光の当たるもう一方の極みに、それと対等のわざと精神がある。

なぜ、「影となる存在」に惹かれるのか。その答えを示してくれているような文章が、「京扇ーー1本の扇を生み出す人々」(武蔵大学・瀬田研究室の調査報告書)にある。ちょっと長くなってしまうけれど、忘れたくないことだから書き記しておく。

 日本の文化は、能や狂言、歌舞伎、日本舞踊その他世界に誇るべき数々の芸能をもっています。

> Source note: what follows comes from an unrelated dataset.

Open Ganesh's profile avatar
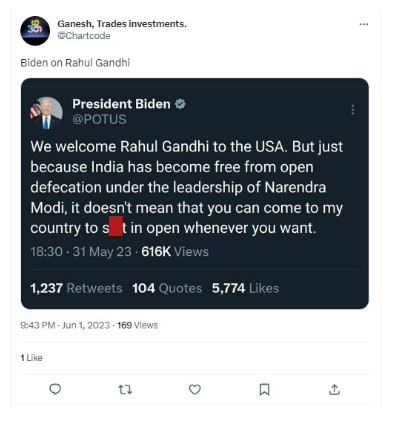This screenshot has height=427, width=398. [35, 30]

それらは華やかな光を浴びて目を引きますが、その演じ手の対極には、実は扇のような小道具の制作に携わり、それに自分の一生を賭ける人達の存在があるんだということを、目のあたりにしました。そんなことは考えてみれば当り前のことです。ところが想像力の乏しい私達は、実際に見たり、聞いたりという形で接してみないと、そうしたモノの背後に人がいるということを忘れてしまいがちです。日本文化の厚みは、実は光の当るもう一方の極に、それと張り合うような対等の技と精神があって、両者の力が共鳴し合うことによって保たれて来たのだということを実感しました。この見えにくい力の方を俗に「縁の下の力持ち」というのでしょうが、私達が目ざすべき文化史とは、そういう力を掘り起こし、作る者、使う者、そしてそれを橋渡しする者三者が織りなす関係の全体像を捉えていくことだと、改めて考えるようになりました。

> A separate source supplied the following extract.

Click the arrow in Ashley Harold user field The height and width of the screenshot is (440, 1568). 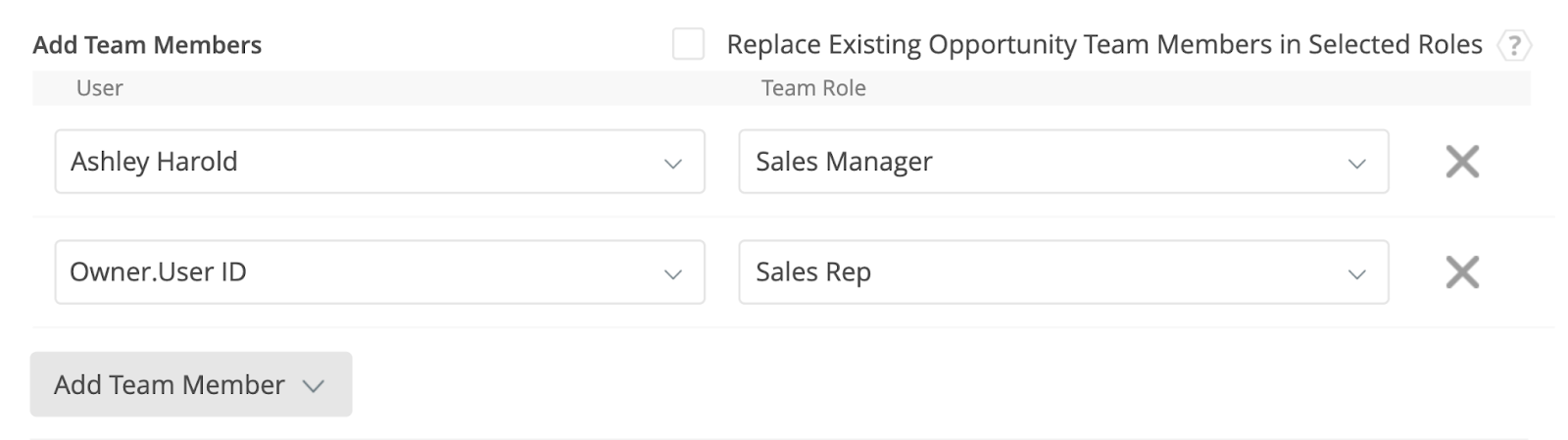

(前略)一つのモノに込められた過去の人々の営みの豊かな蓄積が、益々見えにくくなっている現在です。それでも、過去とのつながりを確実に持ち続けてきた人達がまだいるわけです。そうした人達の仕事を、今、その生きて来た軌跡の片鱗とともに書き留めておくことが、過去と現在、さらに未来をつないでいくためにも極めて大切なことだと思われたのです。

わたしの原点を作ってくれた恩師の一人・瀬田勝哉先生による文章。学生時代にこのゼミで学ばなかったことが悔やまれてならないけれど、いま自分がやっていることはやっぱりあの頃とつながっているんだと強く感じた文章だった。そしてこの先も指針となってくれる文章のような気がしている。